Voraussetzung für den Holzbau-Boom seien weniger technische Innovationen als der veränderte politische Wille, sagt Norbert Rüther vom Fraunhofer-Institut für Holzforschung in Braunschweig: „Man sucht heute Materialien, die weniger Energie zur Produktion benötigen als Zement.“ Und die finden sich in Deutschland vor der Haustür: Für tragende Konstruktionen kommen vor allem Fichte und Weißtanne zum Einsatz.

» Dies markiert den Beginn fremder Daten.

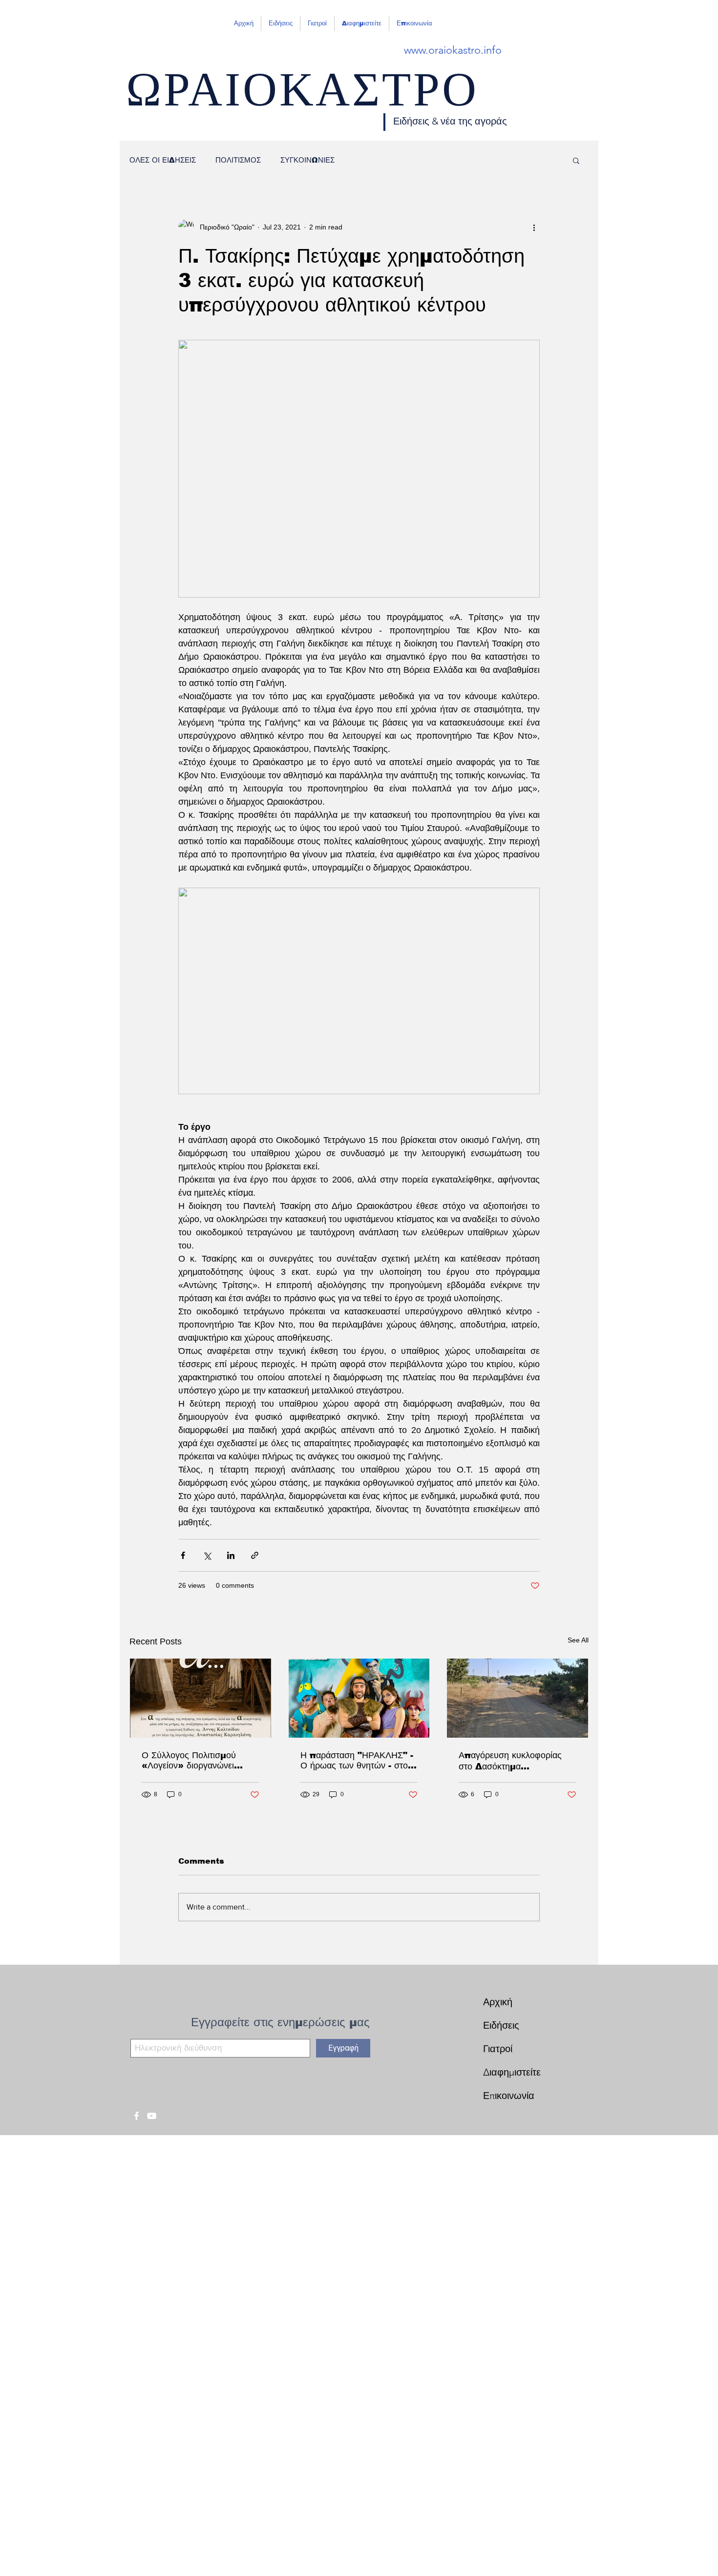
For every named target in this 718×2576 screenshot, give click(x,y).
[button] (576, 160)
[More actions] (534, 227)
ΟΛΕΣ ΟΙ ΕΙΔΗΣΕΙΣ (162, 160)
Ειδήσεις (501, 2025)
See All (578, 1640)
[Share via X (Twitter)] (206, 1555)
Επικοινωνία (508, 2095)
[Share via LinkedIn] (230, 1555)
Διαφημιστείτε (512, 2072)
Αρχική (497, 2002)
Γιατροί (497, 2049)
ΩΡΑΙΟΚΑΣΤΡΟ (302, 98)
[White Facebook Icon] (136, 2115)
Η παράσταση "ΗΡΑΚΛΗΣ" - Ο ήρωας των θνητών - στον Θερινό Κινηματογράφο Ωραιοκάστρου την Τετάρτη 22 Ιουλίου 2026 (356, 1760)
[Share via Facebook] (183, 1555)
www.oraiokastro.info (453, 50)
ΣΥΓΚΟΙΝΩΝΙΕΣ (307, 160)
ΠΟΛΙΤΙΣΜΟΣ (238, 160)
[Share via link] (254, 1555)
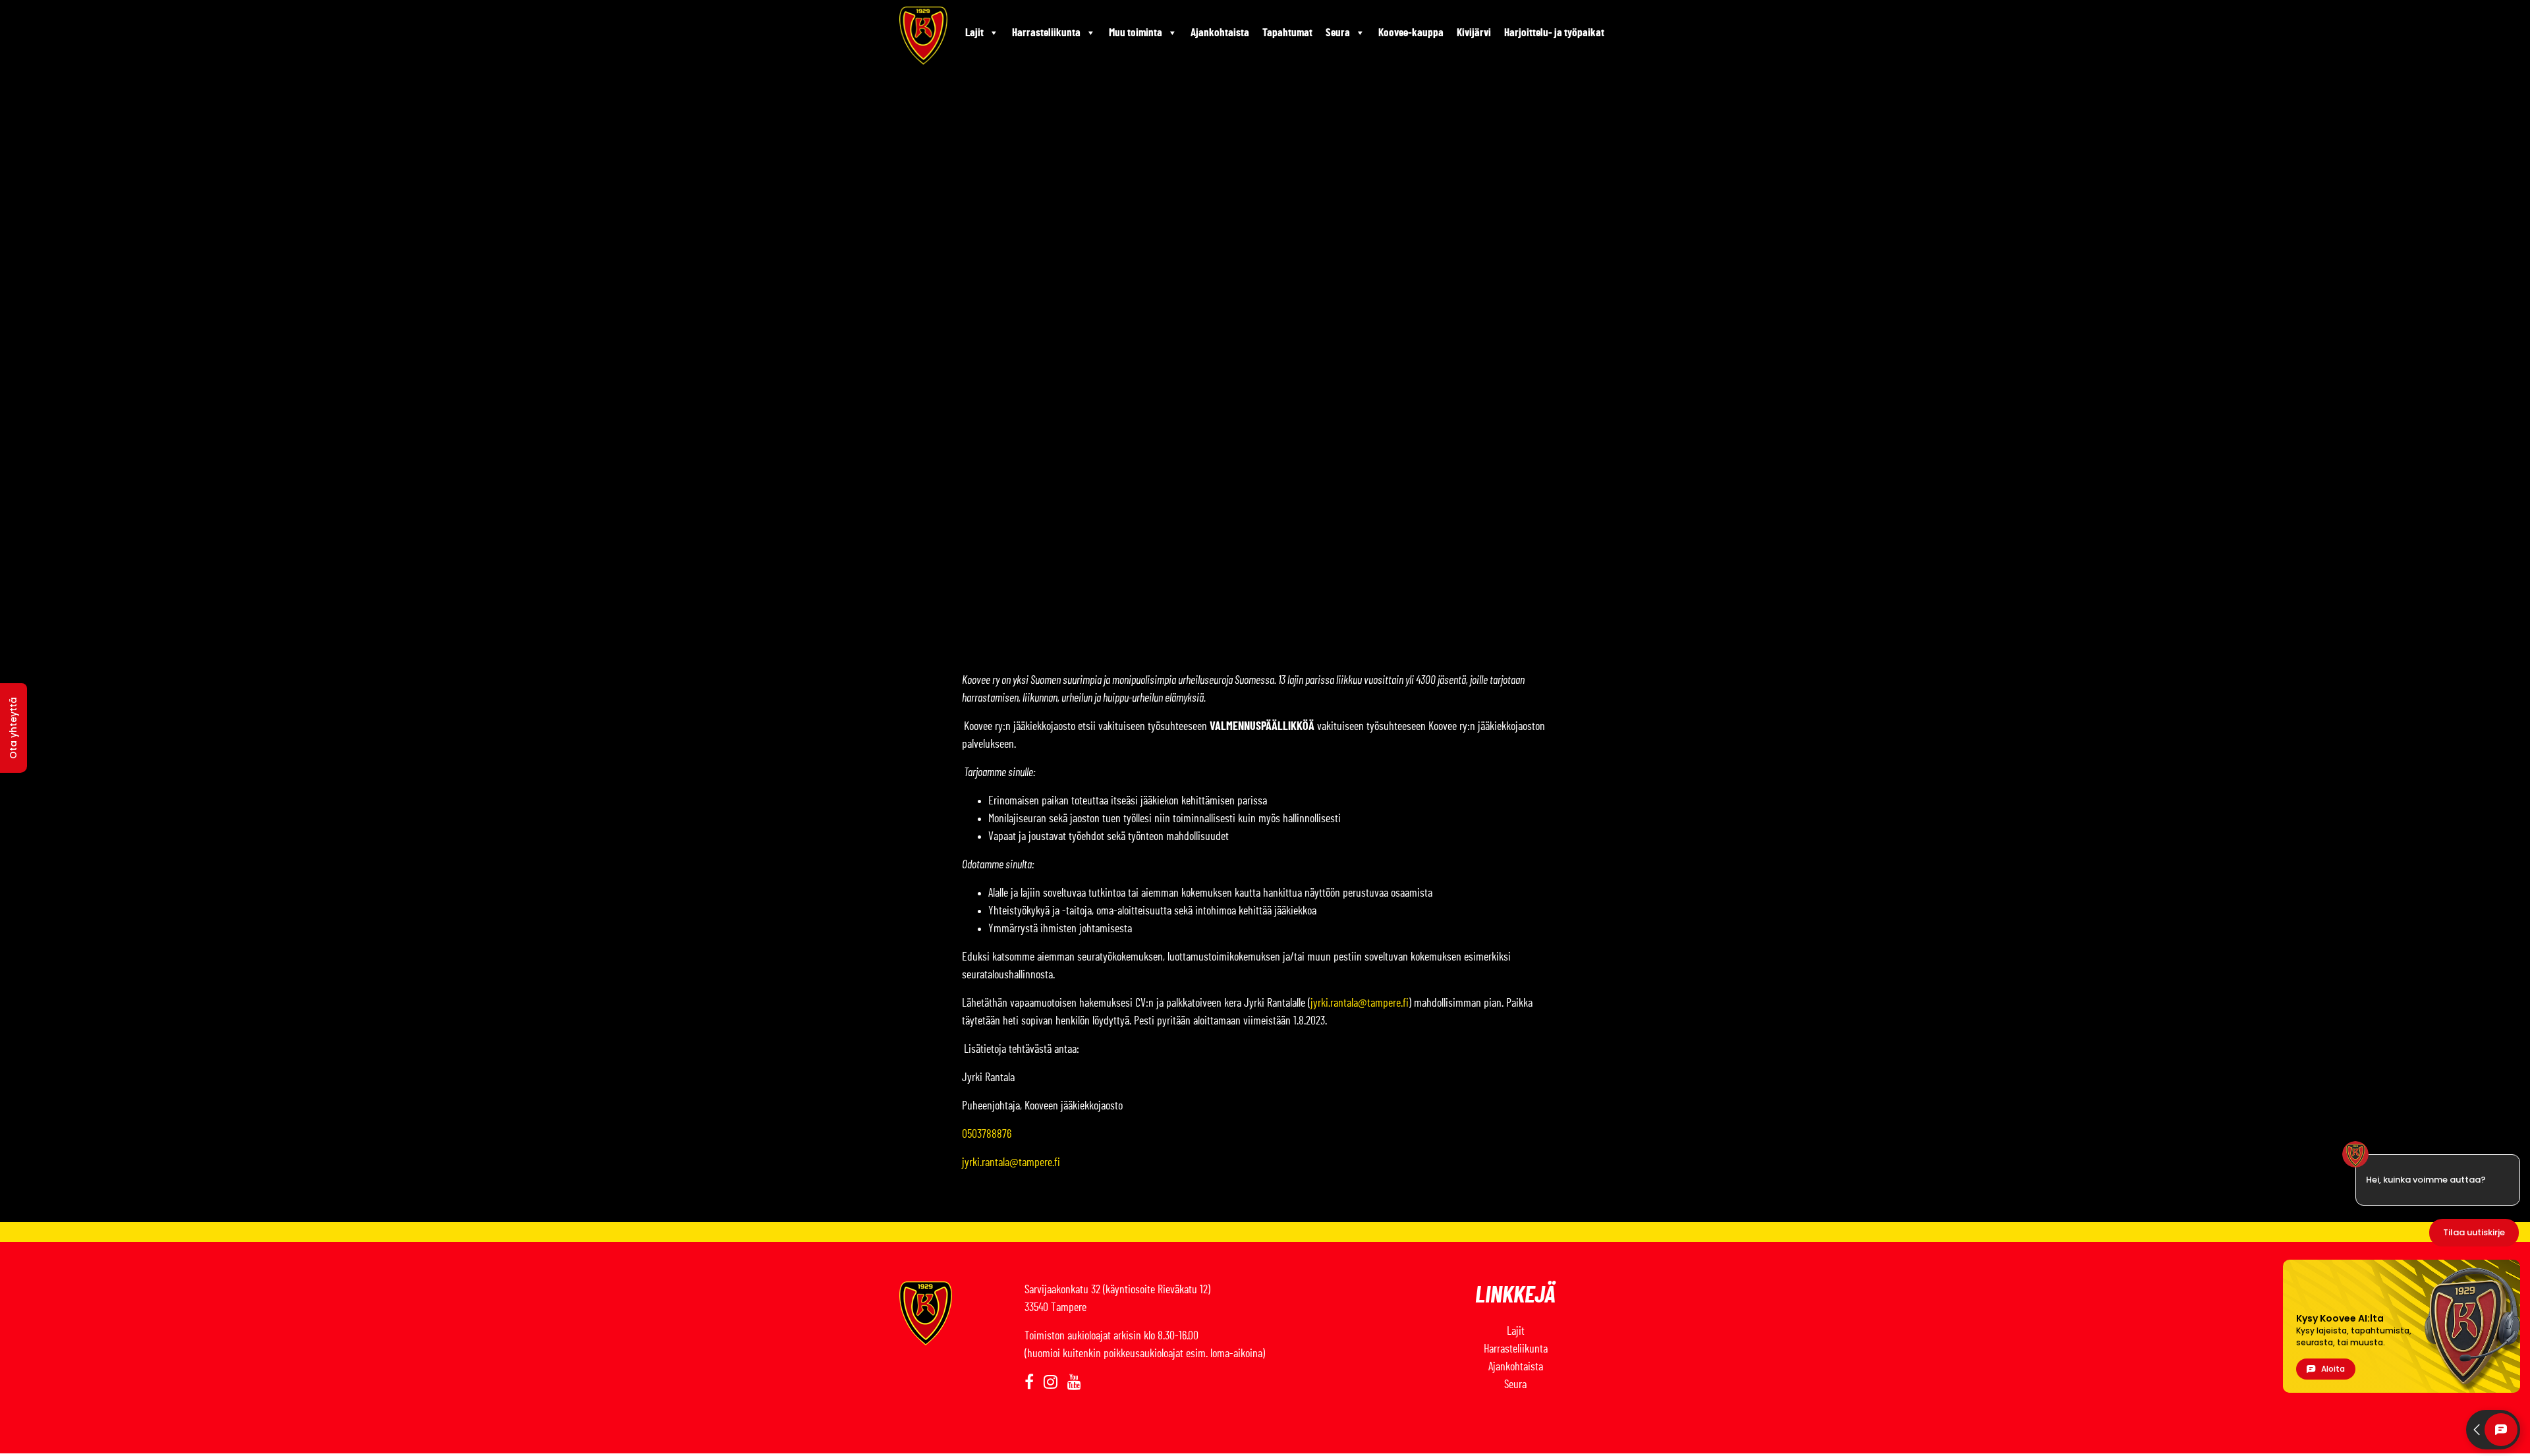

Holz sorgt für Erdbebensicherheit

In welchem Maße Holzbau möglich ist, hängt von den Landesbauordnungen der Bundesländer und den Genehmigungsbehörden ab. „Es gibt für Hochhäuser aus Holz kein Standardgenehmigungsverfahren“, erklärt Werner Seim, Professor am Institut für konstruktiven Ingenieurbau der Universität Kassel. Vielmehr zählten hier auch „weiche Kriterien“: „Die Kompetenz der Planer und das Vertrauen, das sie sich bei den Behörden erarbeitet haben, sind mitentscheidend.“

Die Bundesländer zeigen sich unterschiedlich ambitioniert. „Baden-Württemberg ist ein Vorreiter beim Holzbau“, weiß der Braunschweiger Wissenschaftler Rüther. So baute die Städtische Wohnbaugesellschaft in Lörrach im vergangenen Jahr ein Mehrfamilienhaus mit fünf Stockwerken. Für den natürlichen Baustoff sprach an diesem Standort auch die Erd­bebensicherheit, weil Holz Schwingungen besser aufnehmen kann als Bauelemente aus mineralischen Baustoffen wie Mauerwerk oder Stahlbeton.

Norbert Rüther, Forscher am Fraunhofer-Institut

„Baden-Württemberg ist ein Vorreiter“

Viele Bauplaner haben ihre Vorbehalte gegenüber Holz in den letzten Jahren zunehmend abgelegt – etwa hinsichtlich des Brandschutzes. Denn Holz ist sehr berechenbar, auch was die Widerstandsdauer im Brandfall betrifft. So können auch hohe Holzhäuser die strengen Brandschutzauflagen erfüllen.

Aber obwohl mit der Zeit viel Wissen zum Bau mit dem natürlichen Rohstoff gesammelt wurde, fehlen oft Planer, die diese Expertise auch im Geschosswohnungsbau umsetzen können. „Es dauert einfach, bis sich solche Entwicklungen in dieser oft konservativen Branche durchsetzen“, sagt Fraunhofer-Forscher Rüther. Grundsätzliche Bedenken selbst gegen 300 Meter hohe Holzhäuser gebe es aus fachlicher Sicht nicht; kritisch werde es nur, wenn der Holzbau zum Hype werde und bei übereilten Prestigeprojekten am Ende die Qualität leide.